Using a unique longitudinal dataset covering a period between 1982 and 2018, the current study finds that SRB was normal in Matlab. Further analysis shows that SRB was, however, skewed for mothers with induced abortion. It was 109 before the advent of ultrasonogram (1982–2000), while it jumped up to 113 after introduction of ultrasonogram (2001–2018). To our knowledge this is the first ever study to present evidence on skewed SRB among women who had induced abortion, and that the skewness increased when ultrasonogram became available. Thus, it is evident that normal SRB can mask skewed SRB in sub-groups. These findings also suggest that GBSS may be hidden in sub-groups.

Most of the previous studies on GBSS in Bangladesh were based on cross-section data, the sample size was often inadequate for such analysis and most importantly longitudinal data on the same individuals on induced abortion and sex of the child born were not analyzed [7, 12, 18,19,20]. Using multivariate analyses of longitudinal data, the current study shows that after introduction of ultrasonogram in Matlab, induced abortion increased the odds of birth of a male child by 1.08 times, while it was 1.06 before its introduction. This may suggest presence of GBSS in this sub-group after introduction of ultrasonogram.

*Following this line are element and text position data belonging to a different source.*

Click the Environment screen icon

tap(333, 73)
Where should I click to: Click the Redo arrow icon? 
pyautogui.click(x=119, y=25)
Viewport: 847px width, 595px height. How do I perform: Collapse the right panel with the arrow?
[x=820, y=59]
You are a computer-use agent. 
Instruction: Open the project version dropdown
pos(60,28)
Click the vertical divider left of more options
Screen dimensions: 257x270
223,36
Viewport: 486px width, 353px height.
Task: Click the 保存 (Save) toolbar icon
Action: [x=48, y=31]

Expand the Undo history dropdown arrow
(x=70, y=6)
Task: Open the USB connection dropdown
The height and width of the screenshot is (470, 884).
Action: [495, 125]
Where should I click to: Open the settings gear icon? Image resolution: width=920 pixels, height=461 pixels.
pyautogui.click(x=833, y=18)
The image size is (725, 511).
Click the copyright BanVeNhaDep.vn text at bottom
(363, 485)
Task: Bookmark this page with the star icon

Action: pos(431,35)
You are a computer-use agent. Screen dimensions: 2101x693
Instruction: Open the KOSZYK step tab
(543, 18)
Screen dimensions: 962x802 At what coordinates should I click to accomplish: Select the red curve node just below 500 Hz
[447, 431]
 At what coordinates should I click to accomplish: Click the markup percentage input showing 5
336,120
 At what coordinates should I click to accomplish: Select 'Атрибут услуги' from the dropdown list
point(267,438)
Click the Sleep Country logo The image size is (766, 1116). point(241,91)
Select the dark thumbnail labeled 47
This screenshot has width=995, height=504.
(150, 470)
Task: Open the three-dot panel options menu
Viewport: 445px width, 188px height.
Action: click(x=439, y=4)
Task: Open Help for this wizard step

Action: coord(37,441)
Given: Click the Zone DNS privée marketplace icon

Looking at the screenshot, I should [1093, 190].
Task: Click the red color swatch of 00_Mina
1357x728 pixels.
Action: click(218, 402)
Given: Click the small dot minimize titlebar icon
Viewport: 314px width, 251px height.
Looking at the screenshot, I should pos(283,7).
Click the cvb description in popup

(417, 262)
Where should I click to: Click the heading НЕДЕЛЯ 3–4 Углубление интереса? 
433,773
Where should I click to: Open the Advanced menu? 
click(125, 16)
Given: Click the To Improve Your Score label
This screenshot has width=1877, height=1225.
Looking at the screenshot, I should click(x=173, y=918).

One may posit that since detection of fetal sex using ultrasonogram is not possible within the safe period for abortion ultrasonogram does not pose a threat of GBSS. The literature, however, points out that most induced abortions in Bangladesh occur after the legal period of MR [11] (i.e., 12 weeks) and not in public health facilities that more or less adhere to the MR policy [21]. Thus, in case of later induced abortion fetal sex determination using ultrasonogram makes GBSS plausible.

It is important to note that our study has been conducted in a population with non-skewed SRB and it still detected a higher likelihood of birth of a male child among women with an induced abortion. Spatial variation in SRB is high in Bangladesh. Thus, in regions with highly skewed SBR, the odds of birth of a male child among women having induced abortion may be higher.

A limitation of this study is that due to complexity of accessing data, sex of the previous children, an important potential determinant of GBSS could not be included in the multivariate analyses [22]. Moreover, a multitude of unobserved factors may have influenced our model fit. Thus, further research is absolutely necessary to generate robust results on the relationship between sex selection technology and GBSS. It will be particularly important to study this relationship in geographic areas with highly skewed SRB, where the risk of GBSS may be higher.

Conclusions

Normal SRB masked skewed SRB in sub-groups. Induced abortion after the advent of ultrasonogram increased the likelihood of birth of a male child in a context with normal SRB. These findings suggest plausibility of GBSS in a sub-group. Studies need to be conducted in regions with skewed SRB to examine whether the odds of birth of a male child is even higher in such context and whether it is linked to GBSS.